# WHAT YOU HAVE TO DO
Reproduce the pull request review below word for word, from its first line to its last.

[Improve][Core] Support close-table events for bounded multi-table jobs#10874
[Improve][Core] Support close-table events for bounded multi-table jobs#10874davidzollo wants to merge 1 commit into
Conversation
DanielLeens
left a comment
There was a problem hiding this comment.
Thanks for working on this. I pulled the latest head locally as seatunnel-review-10874 against upstream/dev and traced the full bounded JDBC multi-table path. I did not run the PR locally in this batch; this is a source-level review plus the current GitHub check metadata.
What This PR Fixes
- User pain: in bounded multi-table JDBC jobs, the runtime can only clean up when the whole source finishes, so a table that is already fully consumed cannot release its sink-side writer/resources early.
- Fix approach: add a per-table completion protocol: the JDBC reader reports split completion to the enumerator, the enumerator decides when a table is globally finished, the reader emits a
CloseTableEvent, and the multi-table sink closes the matching per-table writer. - One-line summary: this PR introduces a real close-table control path so finished tables can shut down before the whole job ends.
Full Runtime Chain I Rechecked
bounded multi-table JDBC source
-> JdbcSourceSplitEnumerator.run()
-> splitter.generateSplits(table)
-> addPendingSplit(...)
-> assignSplit(...)
reader consumes split
-> JdbcSourceReader.pollNext()
-> inputFormat.open(split)
-> output.collect(row)
-> context.sendSourceEventToEnumerator(new JdbcSplitFinishedEvent(tablePath))
enumerator tracks per-table progress
-> JdbcSourceSplitEnumerator.handleSourceEvent(...)

# DATA SHOWN
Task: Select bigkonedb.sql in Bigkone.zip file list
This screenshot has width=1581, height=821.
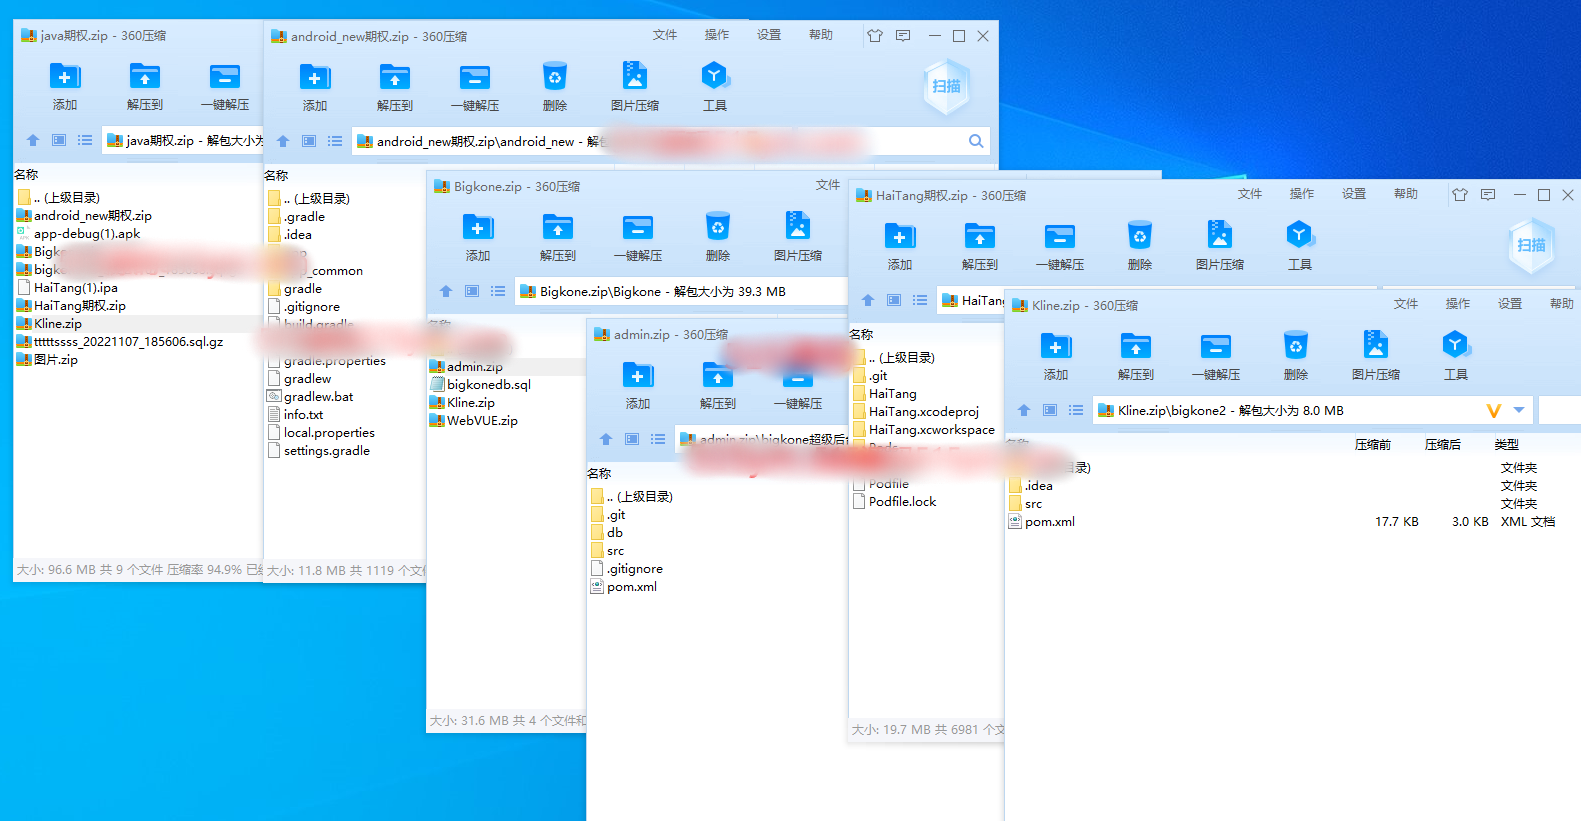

# REPLY TO THE EXERCISE
[Improve][Core] Support close-table events for bounded multi-table jobs#10874
[Improve][Core] Support close-table events for bounded multi-table jobs#10874davidzollo wants to merge 1 commit into
Conversation
DanielLeens
left a comment
There was a problem hiding this comment.
Thanks for working on this. I pulled the latest head locally as seatunnel-review-10874 against upstream/dev and traced the full bounded JDBC multi-table path. I did not run the PR locally in this batch; this is a source-level review plus the current GitHub check metadata.
What This PR Fixes
- User pain: in bounded multi-table JDBC jobs, the runtime can only clean up when the whole source finishes, so a table that is already fully consumed cannot release its sink-side writer/resources early.
- Fix approach: add a per-table completion protocol: the JDBC reader reports split completion to the enumerator, the enumerator decides when a table is globally finished, the reader emits a
CloseTableEvent, and the multi-table sink closes the matching per-table writer. - One-line summary: this PR introduces a real close-table control path so finished tables can shut down before the whole job ends.
Full Runtime Chain I Rechecked
bounded multi-table JDBC source
-> JdbcSourceSplitEnumerator.run()
-> splitter.generateSplits(table)
-> addPendingSplit(...)
-> assignSplit(...)
reader consumes split
-> JdbcSourceReader.pollNext()
-> inputFormat.open(split)
-> output.collect(row)
-> context.sendSourceEventToEnumerator(new JdbcSplitFinishedEvent(tablePath))
enumerator tracks per-table progress
-> JdbcSourceSplitEnumerator.handleSourceEvent(...)